Köster, H. J., & Sakmann, B. (1998). Calcium dynamics in single spines during coincident pre- and postsynaptic activity depend on relative timing of back-propagating action potentials and subthreshold excitatory postsynaptic potentials. Proceedings of the National Academy of Sciences of the United States of America, 95(16), 9596-9601. Retrieved from http://www.pnas.org/cgi/content/abstract/95/16/9596.

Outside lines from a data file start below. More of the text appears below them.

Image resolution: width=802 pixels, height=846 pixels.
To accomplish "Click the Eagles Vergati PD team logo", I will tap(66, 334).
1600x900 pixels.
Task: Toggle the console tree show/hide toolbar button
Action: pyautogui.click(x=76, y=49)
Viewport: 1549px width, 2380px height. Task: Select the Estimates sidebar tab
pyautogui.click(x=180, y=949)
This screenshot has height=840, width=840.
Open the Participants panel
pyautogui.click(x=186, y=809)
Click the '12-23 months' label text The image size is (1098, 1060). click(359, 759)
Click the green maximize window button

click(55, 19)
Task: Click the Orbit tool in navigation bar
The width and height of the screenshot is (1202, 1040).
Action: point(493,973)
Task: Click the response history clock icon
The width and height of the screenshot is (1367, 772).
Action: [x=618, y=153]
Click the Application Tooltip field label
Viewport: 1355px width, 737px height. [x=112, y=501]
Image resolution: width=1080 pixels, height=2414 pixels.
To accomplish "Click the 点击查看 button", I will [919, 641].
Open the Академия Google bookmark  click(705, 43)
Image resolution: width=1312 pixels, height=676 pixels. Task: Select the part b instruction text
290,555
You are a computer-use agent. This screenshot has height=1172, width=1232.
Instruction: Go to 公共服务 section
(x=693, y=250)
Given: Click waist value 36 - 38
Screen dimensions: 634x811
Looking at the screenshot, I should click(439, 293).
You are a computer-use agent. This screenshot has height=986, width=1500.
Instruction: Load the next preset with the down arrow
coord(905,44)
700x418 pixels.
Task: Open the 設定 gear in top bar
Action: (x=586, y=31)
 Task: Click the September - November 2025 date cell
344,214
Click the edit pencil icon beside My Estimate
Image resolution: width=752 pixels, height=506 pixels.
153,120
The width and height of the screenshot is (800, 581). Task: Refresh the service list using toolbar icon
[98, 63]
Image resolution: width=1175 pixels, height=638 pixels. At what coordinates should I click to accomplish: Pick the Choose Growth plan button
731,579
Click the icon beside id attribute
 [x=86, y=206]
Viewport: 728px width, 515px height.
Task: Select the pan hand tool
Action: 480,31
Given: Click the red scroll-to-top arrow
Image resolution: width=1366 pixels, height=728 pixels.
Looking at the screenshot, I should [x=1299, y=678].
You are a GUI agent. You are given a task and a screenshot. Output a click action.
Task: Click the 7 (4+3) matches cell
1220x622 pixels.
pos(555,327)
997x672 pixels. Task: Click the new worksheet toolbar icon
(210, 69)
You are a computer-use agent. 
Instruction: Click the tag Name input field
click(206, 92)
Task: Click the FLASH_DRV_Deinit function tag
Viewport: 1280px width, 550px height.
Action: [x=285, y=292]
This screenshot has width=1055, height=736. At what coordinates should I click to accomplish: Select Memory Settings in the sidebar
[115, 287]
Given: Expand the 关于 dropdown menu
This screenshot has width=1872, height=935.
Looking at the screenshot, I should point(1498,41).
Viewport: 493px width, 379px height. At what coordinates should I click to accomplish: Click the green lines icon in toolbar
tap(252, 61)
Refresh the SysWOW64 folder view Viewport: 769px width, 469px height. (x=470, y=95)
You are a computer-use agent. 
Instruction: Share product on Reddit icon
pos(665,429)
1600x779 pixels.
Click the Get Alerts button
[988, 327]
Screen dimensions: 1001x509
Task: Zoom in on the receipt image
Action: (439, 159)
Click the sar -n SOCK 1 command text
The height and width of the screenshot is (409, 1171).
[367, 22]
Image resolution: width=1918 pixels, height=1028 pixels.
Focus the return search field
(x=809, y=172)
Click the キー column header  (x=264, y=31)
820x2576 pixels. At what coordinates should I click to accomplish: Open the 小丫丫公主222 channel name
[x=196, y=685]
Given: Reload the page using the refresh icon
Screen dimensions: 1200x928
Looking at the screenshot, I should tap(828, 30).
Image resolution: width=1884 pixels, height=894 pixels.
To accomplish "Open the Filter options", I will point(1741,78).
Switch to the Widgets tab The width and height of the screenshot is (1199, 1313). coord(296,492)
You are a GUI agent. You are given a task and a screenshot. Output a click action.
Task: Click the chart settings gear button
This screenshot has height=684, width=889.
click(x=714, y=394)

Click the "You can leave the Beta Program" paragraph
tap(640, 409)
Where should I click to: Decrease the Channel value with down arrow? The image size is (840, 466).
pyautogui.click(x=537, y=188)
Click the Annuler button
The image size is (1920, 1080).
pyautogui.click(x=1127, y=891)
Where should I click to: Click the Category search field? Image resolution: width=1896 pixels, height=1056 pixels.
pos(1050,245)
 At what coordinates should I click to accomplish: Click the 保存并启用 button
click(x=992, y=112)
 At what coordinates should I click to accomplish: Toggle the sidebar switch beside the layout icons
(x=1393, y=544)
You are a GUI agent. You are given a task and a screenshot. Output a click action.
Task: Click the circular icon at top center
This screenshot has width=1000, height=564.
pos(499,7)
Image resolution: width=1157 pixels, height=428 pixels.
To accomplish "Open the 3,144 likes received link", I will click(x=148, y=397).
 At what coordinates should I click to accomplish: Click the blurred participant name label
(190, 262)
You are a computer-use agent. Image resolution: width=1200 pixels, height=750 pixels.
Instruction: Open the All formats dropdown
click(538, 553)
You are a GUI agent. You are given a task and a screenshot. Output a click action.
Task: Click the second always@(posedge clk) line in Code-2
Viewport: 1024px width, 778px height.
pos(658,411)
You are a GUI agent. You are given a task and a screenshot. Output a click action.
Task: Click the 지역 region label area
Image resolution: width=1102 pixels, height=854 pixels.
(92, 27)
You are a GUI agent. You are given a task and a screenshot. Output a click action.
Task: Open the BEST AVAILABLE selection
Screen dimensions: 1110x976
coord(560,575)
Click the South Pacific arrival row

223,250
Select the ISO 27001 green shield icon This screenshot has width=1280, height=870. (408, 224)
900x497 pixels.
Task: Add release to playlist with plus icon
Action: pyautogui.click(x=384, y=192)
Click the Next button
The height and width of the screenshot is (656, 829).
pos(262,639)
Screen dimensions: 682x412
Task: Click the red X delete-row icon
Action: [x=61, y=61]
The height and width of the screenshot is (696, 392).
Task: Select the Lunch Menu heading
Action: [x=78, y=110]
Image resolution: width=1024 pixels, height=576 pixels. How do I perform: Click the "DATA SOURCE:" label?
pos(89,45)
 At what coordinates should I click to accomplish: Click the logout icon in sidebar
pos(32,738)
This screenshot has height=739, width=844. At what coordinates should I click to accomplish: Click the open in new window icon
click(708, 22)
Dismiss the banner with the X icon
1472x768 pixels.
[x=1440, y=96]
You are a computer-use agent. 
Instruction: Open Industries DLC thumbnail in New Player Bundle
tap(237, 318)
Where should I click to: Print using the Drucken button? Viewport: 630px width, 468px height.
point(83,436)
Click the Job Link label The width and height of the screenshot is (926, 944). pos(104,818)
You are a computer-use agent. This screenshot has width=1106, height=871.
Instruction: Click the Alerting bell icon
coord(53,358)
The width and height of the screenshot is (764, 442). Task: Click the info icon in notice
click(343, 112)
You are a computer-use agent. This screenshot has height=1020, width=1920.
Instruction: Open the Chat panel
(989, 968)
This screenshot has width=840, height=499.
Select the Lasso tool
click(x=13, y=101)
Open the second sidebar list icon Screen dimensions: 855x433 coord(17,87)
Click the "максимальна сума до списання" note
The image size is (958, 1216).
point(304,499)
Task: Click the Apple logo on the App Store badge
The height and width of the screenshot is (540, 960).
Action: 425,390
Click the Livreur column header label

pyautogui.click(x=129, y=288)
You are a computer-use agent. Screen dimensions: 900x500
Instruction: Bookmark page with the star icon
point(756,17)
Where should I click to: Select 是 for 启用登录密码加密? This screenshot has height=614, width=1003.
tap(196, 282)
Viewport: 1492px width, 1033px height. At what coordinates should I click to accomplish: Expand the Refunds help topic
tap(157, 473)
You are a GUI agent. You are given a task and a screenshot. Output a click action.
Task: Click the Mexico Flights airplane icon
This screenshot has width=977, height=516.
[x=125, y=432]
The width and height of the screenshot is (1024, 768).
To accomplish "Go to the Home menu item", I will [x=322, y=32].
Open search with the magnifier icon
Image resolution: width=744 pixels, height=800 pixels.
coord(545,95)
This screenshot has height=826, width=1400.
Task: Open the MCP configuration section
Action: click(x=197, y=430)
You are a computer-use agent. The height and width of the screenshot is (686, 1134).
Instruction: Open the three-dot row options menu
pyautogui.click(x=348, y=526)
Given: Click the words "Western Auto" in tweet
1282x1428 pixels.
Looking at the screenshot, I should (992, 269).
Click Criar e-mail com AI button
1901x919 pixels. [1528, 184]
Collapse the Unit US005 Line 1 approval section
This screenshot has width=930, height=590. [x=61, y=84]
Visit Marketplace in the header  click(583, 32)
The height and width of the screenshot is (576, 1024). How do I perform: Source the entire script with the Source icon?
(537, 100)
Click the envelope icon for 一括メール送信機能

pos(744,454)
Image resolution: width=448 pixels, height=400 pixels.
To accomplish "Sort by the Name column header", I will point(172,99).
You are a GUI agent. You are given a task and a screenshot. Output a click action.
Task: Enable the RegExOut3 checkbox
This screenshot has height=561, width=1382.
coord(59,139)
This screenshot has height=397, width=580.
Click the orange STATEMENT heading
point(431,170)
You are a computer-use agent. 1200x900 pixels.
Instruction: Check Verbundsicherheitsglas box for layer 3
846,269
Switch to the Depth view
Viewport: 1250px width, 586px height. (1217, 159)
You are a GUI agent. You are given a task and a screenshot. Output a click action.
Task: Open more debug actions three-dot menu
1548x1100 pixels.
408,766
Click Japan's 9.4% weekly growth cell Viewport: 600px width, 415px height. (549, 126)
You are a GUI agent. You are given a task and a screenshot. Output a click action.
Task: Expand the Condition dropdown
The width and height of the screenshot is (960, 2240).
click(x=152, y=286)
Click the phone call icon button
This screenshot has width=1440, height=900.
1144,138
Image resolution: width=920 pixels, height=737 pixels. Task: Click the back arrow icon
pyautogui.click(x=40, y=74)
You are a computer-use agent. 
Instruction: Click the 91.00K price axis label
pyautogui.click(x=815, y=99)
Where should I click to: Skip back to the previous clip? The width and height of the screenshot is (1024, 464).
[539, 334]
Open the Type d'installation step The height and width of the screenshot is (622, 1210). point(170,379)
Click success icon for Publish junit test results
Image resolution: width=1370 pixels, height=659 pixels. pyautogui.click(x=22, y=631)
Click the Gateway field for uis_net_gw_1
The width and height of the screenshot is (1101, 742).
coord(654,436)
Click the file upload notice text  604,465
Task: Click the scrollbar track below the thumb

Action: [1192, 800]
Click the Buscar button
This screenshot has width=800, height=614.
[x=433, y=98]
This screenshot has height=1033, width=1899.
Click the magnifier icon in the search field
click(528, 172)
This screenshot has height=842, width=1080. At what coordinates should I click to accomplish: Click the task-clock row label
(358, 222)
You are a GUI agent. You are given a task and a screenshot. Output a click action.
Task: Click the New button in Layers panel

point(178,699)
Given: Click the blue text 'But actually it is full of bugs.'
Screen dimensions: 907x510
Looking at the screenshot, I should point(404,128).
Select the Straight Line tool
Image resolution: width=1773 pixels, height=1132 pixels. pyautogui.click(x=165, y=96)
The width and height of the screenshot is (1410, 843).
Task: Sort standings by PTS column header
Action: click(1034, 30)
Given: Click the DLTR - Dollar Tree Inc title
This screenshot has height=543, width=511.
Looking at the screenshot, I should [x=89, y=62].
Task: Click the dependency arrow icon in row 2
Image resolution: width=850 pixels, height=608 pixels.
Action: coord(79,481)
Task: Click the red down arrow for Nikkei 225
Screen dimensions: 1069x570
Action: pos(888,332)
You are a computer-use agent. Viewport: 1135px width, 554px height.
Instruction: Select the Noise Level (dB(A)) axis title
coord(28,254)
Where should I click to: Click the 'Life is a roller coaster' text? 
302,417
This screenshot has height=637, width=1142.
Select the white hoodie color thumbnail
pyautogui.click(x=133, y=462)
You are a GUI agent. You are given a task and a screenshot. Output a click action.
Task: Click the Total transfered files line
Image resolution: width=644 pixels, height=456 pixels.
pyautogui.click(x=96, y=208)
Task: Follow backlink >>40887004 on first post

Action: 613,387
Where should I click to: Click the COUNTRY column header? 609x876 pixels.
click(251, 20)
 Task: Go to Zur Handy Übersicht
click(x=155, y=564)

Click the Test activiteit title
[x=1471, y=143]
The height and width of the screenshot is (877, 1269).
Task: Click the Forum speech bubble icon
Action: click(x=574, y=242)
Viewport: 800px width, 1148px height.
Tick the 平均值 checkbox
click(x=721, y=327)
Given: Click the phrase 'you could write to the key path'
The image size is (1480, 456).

Zitierlink: https://hdl.handle.net/11858/00-001M-0000-002B-9776-1
Zusammenfassung
We compared the transient increase of Ca2+ in single spines on basal dendrites of rat neocortical layer 5 pyramidal neurons evoked by subthreshold excitatory postsynaptic potentials (EPSPs) and back-propagating action potentials (APs) by using calcium fluorescence imaging. AP-evoked Ca2+ transients were detected in both the spines and in the adjacent dendritic shaft, whereas Ca2+ transients evoked by single EPSPs were largely restricted to a single active spine head. Calcium transients elicited in the active spines by a single AP or EPSP, in spines up to 80 micro(m) for the soma, were of comparable amplitude. The Ca2+ transient in an active spine evoked by pairing an EPSP and a back-propagating AP separated by a time interval of 50 ms was larger if the AP followed the EPSP than if it preceded it. This difference reflected supra- and sublinear summation of Ca2+ transients, respectively. A comparable dependence of spinous Ca2+ transients on relative timing was observed also when short bursts of APs and EPSPs were paired. These results indicate that the amplitude of the spinous Ca2+ transients during coincident pre- and postsynaptic activity depended critically on the relative order of subthreshold EPSPs and back-propagating APs. Thus, in neocortical neurons the amplitude of spinous Ca2+ transients could encode small time differences between pre- and postsynaptic activity.